HIGH ANXIETY
Tall and thin may be the future, but city's mission must be to see the
light -- and patches of blue -- as its new, dazzling towers reach for
the sky
By Blair Kamin
Tribune architecture critic
Published November 13, 2005
Chicago has long been a city of cloud busting skyscrapers,
but its latest push toward the sky is enough to make jaws drop, eyes pop
and start alarm bells ringing.
Every week, it seems, a rendering of a new tower is splashed across
the front page or the business page in the hopes of generating positive
"buzz" and attracting potential buyers and investors.

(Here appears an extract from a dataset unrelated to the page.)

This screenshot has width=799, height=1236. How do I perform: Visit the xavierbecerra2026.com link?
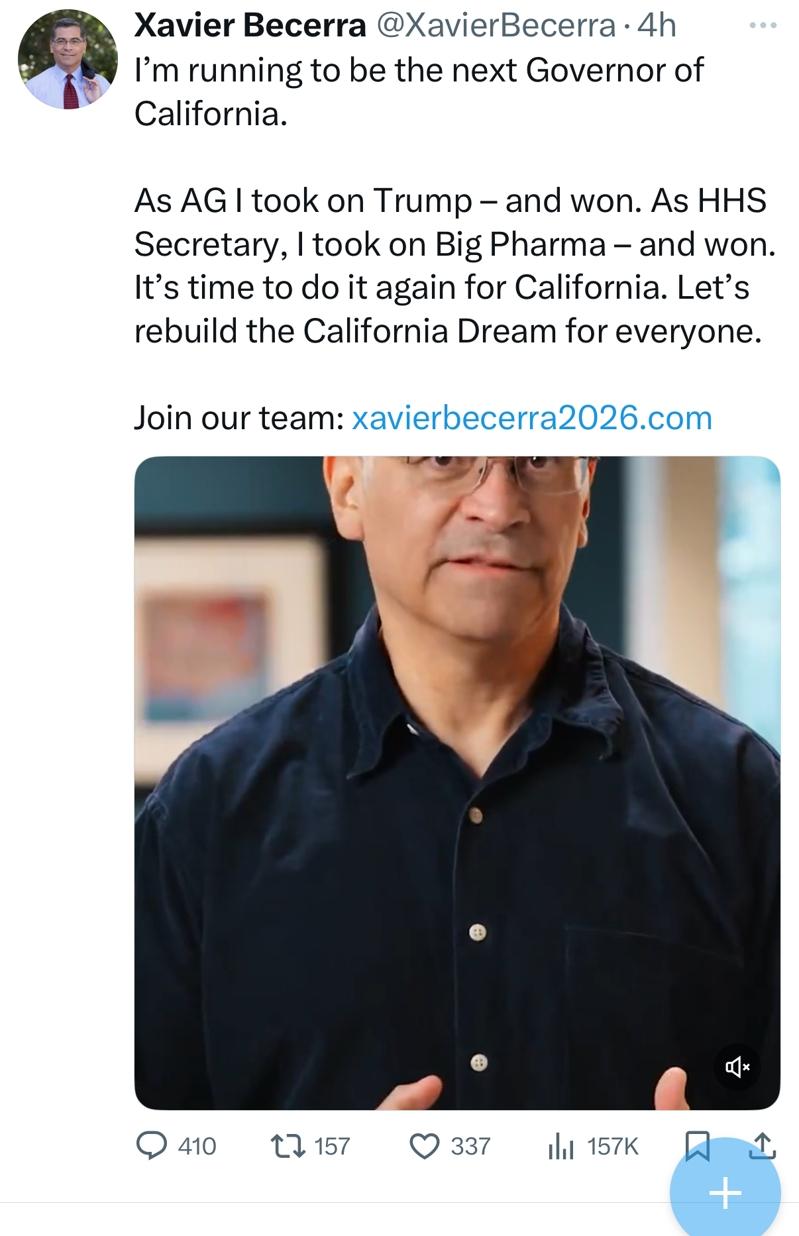pyautogui.click(x=533, y=417)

Some of this may be pure hucksterism. Nothing like a sexy architect's
rendering to drum up a prospective tenant or two. Still, every proposal
bears watching. It's the ugly one we ignore that -- surprise! -- will
get built.
The trend goes beyond the biggest headline grabbers, the
2,000-footers that have spawned nicknames such as "the Drill Bit" and
"the Tweezer Tower." Not since the late 1960s and early 1970s, when the
Sears Tower, the Standard Oil Building (now the Aon Center) and the John
Hancock Center redefined the Chicago skyline, have there been such
spectacular possibilities for aesthetic payoffs and pratfalls. At stake
in this profusion of residential towers and one proposed broadcast tower
is the character of North Michigan Avenue, the lakefront, the riverfront
and the walls of buildings flanking Grant Park. The skyline is sure to
assume a new center of gravity along a new Gold Coast -- the once-foul
Chicago River, where Donald Trump's much-hyped, 1,361-foot hotel and
condo tower soon will rise out of a construction pit, and more giants
may follow.
None of this is accidental. With little public discussion, Mayor
Daley's administration has made a dramatic policy reversal, encouraging
great height rather than forcing developers to make their towers
shorter. At the House of Daley, where the city's architectural cloth
gets cut, tall and thin is in. Short and squat is out. It is, on the
whole, a change for the better.
City planners envision a skyline comprising pencil thin "point"
towers that leave space around them for light and air. When it works, it
should be dazzling, offering the best of both worlds -- great height
without overwhelming congestion.
Yet all architecture, like all politics, is local. Tall towers do not
belong everywhere. Some stand to do as much harm as good, canyonizing
streets, dwarfing waterfronts or marring the skyline with bizarre Buck
Rogers silhouettes. The emphasis on bigness still has to come to terms
with smallness -- the shops, restaurants and other human-scaled features
that give cities their accidental, quirky appeal.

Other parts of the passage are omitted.